*What you should do*: Where the listing below has a line with "Focus the Quantidade de casas decimais input", write out exactly that line and every line after it, stopping after the line with "Image resolution: width=1099".

*Data for the task*:
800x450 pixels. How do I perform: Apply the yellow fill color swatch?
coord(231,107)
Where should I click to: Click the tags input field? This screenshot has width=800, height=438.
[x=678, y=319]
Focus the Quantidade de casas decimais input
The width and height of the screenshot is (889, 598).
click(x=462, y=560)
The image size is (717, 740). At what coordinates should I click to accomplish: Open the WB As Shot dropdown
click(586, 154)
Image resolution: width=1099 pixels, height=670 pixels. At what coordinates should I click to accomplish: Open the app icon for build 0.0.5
==
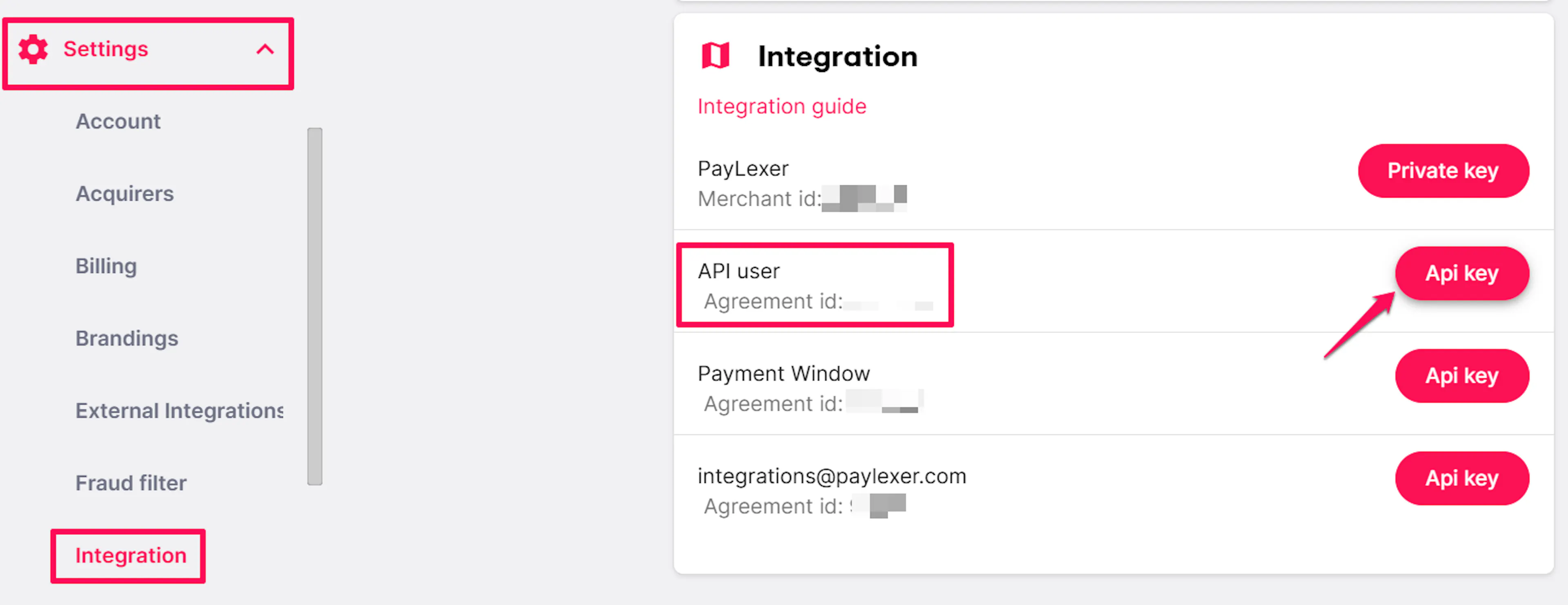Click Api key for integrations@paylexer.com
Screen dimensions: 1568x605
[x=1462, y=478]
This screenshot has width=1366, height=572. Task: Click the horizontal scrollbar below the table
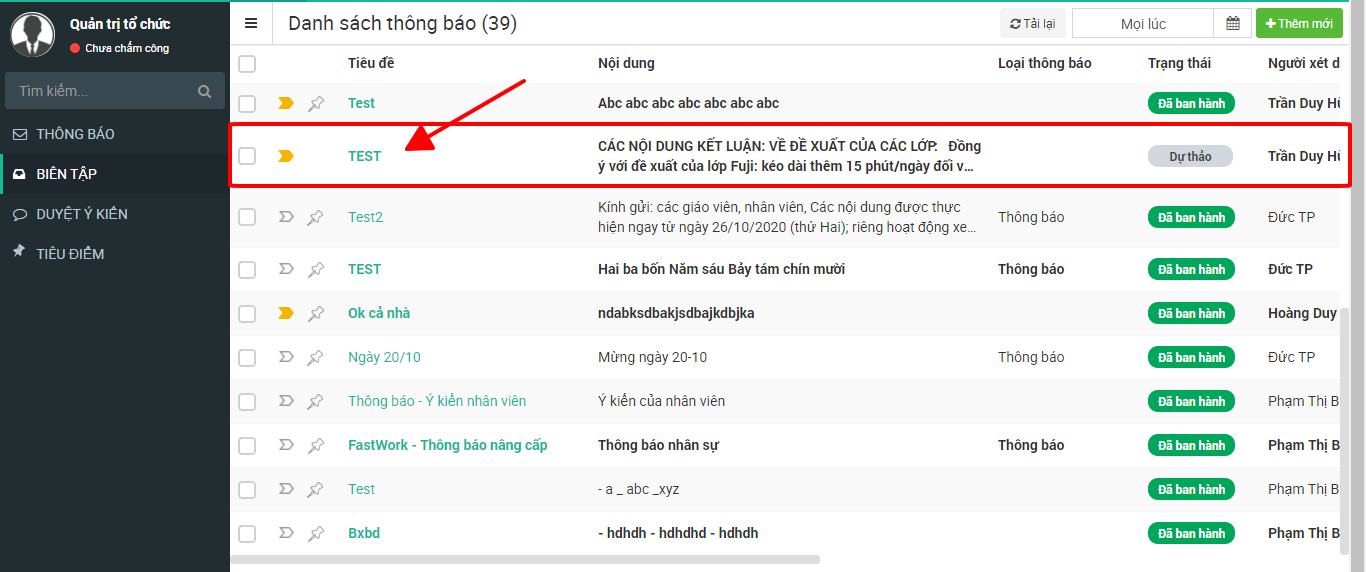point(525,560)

*Reply*:
Focus the Quantidade de casas decimais input
The width and height of the screenshot is (889, 598).
click(x=462, y=560)
The image size is (717, 740). At what coordinates should I click to accomplish: Open the WB As Shot dropdown
click(586, 154)
Image resolution: width=1099 pixels, height=670 pixels. At what coordinates should I click to accomplish: Open the app icon for build 0.0.5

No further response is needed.